Donc j'ai fait cette restauration et depuis ben j'attends de voir...!
je vous dis ça demain!


----------



## limougo (8 Mai 2010)

rblk a dit:


> Je viens de faire un essais, j'ai installé la mise à jour 10.6.3 v1.1...
> j'étais pourtant passé par la mise à jour normal puisque j'avais 10.6.2 avant 10.6.3 et donc, normalement je n'avais pas besoin de ce correctif. Cependant, l'ordi ne m'a rien dit et a fait la mise à jour normalement... suite au prochain épisode!
> Merci encore de votre patience.


 

Comment fais tu pour faire ces manips sans clique gauche? moi je ne peux pas... Merci de ta reponse.

J'ai exactement le meme probleme que toi... pas de clique gauche au trackpad te avec la souris...


----------



## aero42 (8 Mai 2010)

Question bête : comment tu fais pour mettre à jour la version 10.6.3 ver.1.1 ?

C'est une version "officielle" d'Apple ? Pour ma part, la version est celle disponible sur le module de mise à jours.

Bon, en plus, je ne sais plus où j'ai vu l'info, mais la version 10.6.4 serait dispo d'ici mi-juin. Espérons au pire que le problème sera corrigé.

De mon côté, j'ai même posté un sujet concernant ce problème sur les forums d'Apple (en angliche). Visiblement, on est pas les seuls à rencontrer ce problème. Espérons qu'Apple entende nos attentes...

Enfin, bon, on se tient au courant. Si j'ai du nouveau, je rajouterai une réponse.

Bon week-end.


----------



## limougo (8 Mai 2010)

aero42 a dit:


> Question bête : comment tu fais pour mettre à jour la version 10.6.3 ver.1.1 ?
> 
> C'est une version "officielle" d'Apple ? Pour ma part, la version est celle disponible sur le module de mise à jours.
> 
> ...



Moi j'ai réglé mon problème... J'ai éteint l'ordi. J'ai appuyé fort dessous l'ordi au niveau du trackpad et hop ca remarche... Bizarre...

Voila ...


----------



## rblk (14 Mai 2010)
::::
## Consignes
**a)** Dans le fil sur le problème de trackpad, comment limougo a-t-il réglé son problème ?
**b)** Continuez le fil sur le problème de trackpad à partir de la dernière ligne affichée.

## Matériel fourni
::::
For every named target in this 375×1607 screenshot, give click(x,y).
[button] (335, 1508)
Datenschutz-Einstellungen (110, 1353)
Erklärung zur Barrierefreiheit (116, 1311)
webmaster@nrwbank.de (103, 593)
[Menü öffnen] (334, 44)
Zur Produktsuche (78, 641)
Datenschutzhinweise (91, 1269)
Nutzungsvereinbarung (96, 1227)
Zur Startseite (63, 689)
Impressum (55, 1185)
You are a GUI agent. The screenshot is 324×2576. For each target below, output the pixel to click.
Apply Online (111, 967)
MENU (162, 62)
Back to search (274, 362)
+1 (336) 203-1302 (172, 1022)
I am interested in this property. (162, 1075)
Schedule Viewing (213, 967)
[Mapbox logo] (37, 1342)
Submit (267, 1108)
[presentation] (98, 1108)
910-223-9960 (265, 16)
::::
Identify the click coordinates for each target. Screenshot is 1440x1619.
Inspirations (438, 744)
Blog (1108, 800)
::::
## Réponses attendues
**a)** limougo a éteint l'ordinateur, puis a appuyé fort dessous, au niveau du trackpad, et ça a remarché.

**b)**
problème résolu en restaurant mon système à une date ultérieure grâce à Time Machine...
voilà.

pour vous répondre(désolé du retard, mais je ne pouvais pas poster jusqu'à aujourd'hui, allez savoir pourquoi...)
pour la MàJ, je l'ai trouvée sur le site d'apple en passant par un lien que j'ai trouvé ici même.
Ensuite, en ce qui me concerne, le clic ne marchait pas au bout d'un moment, donc après un redémarrage, ça allait.

Merci à tous en tous cas, et vive Time Machine!


----------



## aero42 (22 Mai 2010)

Bon j'ai fait plus radical... j'ai formaté mon macbook pro et je lui ai mis dans le gésier le combo 10.6.2.  Et depuis, plus de souci...

Alors maintenant, oserais-je passer à 10.6.4 quand il sortira...


----------



## guco84 (26 Avril 2016)

rblk a dit:


> Bonjour à tous!
> je suis tout nouveau sur ce forum, forum que je lis régulièrement car il regorge d'infos super utiles, et je vous félicite tous très sincèrement.
> 
> je vous explique mon problème :
> ...



Bonjour, 
Le problème de TRACKPAD peu venir aussi d'une déformmation de la batterie du coté gauche ..
La Batterie gonfle .. 
Regarder sur Youtube, je démontage de la batterie de votre Mac.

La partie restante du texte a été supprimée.